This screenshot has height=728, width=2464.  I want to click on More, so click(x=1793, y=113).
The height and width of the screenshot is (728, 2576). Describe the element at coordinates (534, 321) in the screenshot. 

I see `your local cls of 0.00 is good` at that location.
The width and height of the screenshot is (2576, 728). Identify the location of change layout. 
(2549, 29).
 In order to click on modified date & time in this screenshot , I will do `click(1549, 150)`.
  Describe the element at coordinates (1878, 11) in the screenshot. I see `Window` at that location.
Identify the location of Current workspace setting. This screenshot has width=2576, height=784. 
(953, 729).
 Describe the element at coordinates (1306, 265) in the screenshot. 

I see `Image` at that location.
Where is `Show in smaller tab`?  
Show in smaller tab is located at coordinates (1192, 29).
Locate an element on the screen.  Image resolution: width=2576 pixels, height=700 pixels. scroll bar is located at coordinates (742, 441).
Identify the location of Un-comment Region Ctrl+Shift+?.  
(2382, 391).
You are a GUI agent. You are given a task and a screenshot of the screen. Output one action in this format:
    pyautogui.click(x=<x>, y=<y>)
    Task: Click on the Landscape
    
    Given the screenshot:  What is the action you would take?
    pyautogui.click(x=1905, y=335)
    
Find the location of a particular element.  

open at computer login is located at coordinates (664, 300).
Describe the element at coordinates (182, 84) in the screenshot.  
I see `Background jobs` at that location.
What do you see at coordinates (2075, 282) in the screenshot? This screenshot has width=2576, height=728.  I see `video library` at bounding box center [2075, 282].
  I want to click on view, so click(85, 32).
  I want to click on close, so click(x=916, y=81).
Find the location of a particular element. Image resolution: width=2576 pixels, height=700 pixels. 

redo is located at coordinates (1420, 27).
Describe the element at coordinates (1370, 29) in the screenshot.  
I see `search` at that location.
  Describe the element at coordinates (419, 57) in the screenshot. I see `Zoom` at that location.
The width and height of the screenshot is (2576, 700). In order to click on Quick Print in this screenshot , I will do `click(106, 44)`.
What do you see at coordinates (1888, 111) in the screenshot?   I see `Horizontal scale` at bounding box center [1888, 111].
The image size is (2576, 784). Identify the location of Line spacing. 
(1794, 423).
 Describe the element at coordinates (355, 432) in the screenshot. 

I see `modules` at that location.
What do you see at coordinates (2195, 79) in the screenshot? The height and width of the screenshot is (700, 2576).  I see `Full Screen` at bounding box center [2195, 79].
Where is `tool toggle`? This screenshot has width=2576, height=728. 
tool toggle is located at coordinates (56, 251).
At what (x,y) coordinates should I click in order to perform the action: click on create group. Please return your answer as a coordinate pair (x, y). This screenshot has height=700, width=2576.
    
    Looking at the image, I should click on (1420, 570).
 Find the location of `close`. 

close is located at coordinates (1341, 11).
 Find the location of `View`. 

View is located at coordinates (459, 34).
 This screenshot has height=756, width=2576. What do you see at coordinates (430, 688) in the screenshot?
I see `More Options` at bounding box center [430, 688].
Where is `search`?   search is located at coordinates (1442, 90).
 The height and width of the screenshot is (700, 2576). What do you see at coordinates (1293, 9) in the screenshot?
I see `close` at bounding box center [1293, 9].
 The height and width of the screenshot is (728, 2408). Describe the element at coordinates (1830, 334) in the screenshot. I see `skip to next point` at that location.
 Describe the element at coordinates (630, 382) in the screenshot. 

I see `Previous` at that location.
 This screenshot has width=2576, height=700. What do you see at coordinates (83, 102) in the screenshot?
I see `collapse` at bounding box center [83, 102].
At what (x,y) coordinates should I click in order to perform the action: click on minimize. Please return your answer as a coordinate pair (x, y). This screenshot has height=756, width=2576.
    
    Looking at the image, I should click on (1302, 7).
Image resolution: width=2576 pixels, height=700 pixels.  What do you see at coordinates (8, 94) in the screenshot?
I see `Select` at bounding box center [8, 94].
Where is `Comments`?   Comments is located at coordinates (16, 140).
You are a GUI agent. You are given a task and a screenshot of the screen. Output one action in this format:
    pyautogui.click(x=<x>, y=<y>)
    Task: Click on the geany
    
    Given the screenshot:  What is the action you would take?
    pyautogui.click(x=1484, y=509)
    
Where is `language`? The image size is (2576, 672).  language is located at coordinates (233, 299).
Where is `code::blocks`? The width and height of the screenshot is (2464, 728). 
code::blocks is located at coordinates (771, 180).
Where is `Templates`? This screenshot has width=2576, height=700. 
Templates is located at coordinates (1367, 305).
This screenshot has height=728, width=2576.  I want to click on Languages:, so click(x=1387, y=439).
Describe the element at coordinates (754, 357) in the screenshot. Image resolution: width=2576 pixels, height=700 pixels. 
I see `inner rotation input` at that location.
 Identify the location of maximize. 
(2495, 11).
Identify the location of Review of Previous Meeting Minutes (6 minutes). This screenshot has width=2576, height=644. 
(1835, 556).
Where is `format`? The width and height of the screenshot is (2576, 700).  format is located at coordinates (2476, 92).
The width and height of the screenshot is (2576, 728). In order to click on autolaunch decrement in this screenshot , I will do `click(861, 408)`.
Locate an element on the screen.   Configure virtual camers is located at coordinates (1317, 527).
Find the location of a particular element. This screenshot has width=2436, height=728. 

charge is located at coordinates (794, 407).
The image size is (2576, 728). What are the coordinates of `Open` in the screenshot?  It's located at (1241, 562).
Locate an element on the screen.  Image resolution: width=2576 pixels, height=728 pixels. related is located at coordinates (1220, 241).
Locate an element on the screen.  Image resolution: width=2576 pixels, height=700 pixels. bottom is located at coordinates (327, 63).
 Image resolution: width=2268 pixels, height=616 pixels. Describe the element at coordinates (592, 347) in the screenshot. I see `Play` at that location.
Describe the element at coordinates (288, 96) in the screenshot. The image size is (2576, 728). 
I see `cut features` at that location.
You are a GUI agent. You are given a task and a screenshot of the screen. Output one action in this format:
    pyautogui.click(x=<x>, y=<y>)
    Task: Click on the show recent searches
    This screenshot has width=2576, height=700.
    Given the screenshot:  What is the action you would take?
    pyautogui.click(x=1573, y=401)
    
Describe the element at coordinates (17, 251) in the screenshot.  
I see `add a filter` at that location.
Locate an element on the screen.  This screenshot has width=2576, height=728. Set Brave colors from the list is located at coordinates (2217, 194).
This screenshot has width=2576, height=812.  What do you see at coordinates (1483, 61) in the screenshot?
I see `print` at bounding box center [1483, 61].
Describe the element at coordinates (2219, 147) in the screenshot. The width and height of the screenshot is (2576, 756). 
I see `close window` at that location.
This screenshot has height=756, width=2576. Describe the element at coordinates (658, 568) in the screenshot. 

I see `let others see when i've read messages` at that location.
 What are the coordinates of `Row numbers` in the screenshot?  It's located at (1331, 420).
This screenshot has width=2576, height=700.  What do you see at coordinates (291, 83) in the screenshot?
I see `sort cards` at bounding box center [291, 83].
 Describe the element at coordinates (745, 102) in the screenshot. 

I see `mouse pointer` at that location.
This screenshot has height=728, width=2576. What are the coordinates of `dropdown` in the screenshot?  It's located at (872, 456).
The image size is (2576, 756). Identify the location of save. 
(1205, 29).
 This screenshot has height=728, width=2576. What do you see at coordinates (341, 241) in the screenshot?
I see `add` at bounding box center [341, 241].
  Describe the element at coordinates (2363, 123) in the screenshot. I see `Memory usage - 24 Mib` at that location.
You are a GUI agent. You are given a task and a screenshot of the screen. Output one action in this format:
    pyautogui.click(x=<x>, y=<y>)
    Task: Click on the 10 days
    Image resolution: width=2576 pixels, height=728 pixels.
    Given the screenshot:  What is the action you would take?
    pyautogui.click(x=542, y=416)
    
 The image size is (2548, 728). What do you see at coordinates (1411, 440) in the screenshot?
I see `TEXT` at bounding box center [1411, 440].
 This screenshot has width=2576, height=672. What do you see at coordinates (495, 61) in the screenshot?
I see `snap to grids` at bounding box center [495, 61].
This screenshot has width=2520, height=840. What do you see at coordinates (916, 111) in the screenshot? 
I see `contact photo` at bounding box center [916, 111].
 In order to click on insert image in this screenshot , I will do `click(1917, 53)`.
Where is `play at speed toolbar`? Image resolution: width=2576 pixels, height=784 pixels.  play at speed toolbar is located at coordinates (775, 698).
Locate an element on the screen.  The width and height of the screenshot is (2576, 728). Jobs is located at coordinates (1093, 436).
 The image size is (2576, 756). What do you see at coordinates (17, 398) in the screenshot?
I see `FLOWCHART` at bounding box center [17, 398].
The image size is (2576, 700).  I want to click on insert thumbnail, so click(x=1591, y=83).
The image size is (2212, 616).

========

# Requirements
Please revise the entries from the start through the line containing "Describe the element at coordinates (1878, 11)", changing "change layout" to "switch layout" and leaving everything else as it is.

# The completed task
This screenshot has height=728, width=2464.  I want to click on More, so click(x=1793, y=113).
The height and width of the screenshot is (728, 2576). Describe the element at coordinates (534, 321) in the screenshot. 

I see `your local cls of 0.00 is good` at that location.
The width and height of the screenshot is (2576, 728). Identify the location of switch layout. 
(2549, 29).
 In order to click on modified date & time in this screenshot , I will do `click(1549, 150)`.
  Describe the element at coordinates (1878, 11) in the screenshot. I see `Window` at that location.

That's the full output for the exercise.